Based on all these considerations, a majority of the court conclude that the board of trustees is not a governmental *734body within the meaning of the open meeting law. Accordingly, the judgment is reversed and the case is remanded to the Superior Court for proceedings consistent with this opinion.

So ordered.

Article Sixth of the last will and testament of the late Mary Ann Morse provides: “All the rest, residue, and remainder of my estate, real, personal, or mixed, I give, devise and bequeath unto the inhabitants of Natick, in their corporate capacity, for the purpose of erecting, establishing and maintaining a hospital in said town for the reception and treatment of persons who may need medical or surgical attendance during temporary sickness or injury, upon such terms and under such rules and regulations as the trustees of said hospital may from time to time make for the government of the same. Said hospital shall be erected by, and shall be under the care, control and management of, a board of trustees, consisting of seven persons, who shall be inhabitants of said town and be chosen by the legal voters thereof as follows: the whole board shall be chosen at the first election, one to serve seven years, one for six years, one for five years, one for four years, one for three years, one for two years, and one for one year, and thereafter one each year to serve for seven years; and in case a vacancy shall occur in said board from any cause, said vacancy shall be filled by the remaining members of said board, until the next annual election of said town, when said vacancy shall be filled at such election. The hospital shall be called the Leonard Morse Hospital, and a tablet shall be placed in some suitable place therein with this in*731scription thereon, ‘This Hospital was established in memory of Leonard Morse by his widow, Mary Ann Morse.’

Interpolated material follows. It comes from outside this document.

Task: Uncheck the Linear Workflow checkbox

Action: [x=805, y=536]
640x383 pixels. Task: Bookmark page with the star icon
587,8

“The amount of the funds remaining after said hospital shall have been built and established shall be safely invested by said trustees in their own names, and the income thereof shall be used for the maintenance and support of said hospital in such manner as said trustees may deem best.

“It is my wish that a good and substantial hospital be built and established, having due regard to the amount which may be received under this legacy; but I deem it inexpedient to attach any conditions to this gift or to impose any unnecessary restrictions or limitations on the authority of the said trustees, having full confidence that the town in which my husband and myself lived so many years, and for which we both cherished the greatest goodwill and affection, will choose only suitable and proper persons to act as trustees, and that trustees so chosen will at all times act with fidelity, discretion, and judgment, and for the best interest of all concerned in all matters pertaining to said trust.”

Compare Walker v. Natick, Superior Court, Middlesex County, Civ. Action No. 80-1867 (1980) (declaring invalid a change in the town charter which shifted management and control over the hospital from the trustees to a town administrator).

We need not decide today whether the term “[g]overnmental body” in G. L. c. 39, § 23A, includes only entities that exercise sovereign functions, such as the ability to tax or the power to take property by eminent domain, or whether it also encompasses entities which engage in purely proprietary functions if they are sufficiently connected with a municipality. See, e.g., State ex rel. Bd. of Pub. Utils. of Springfield, Mo. v. Crow, 592 S.W.2d 285, 288 (Mo. Ct. App. 1979); Raton Pub. Serv. Co. v. Hobbes, 76 N.M. 535, 539-540 (1966).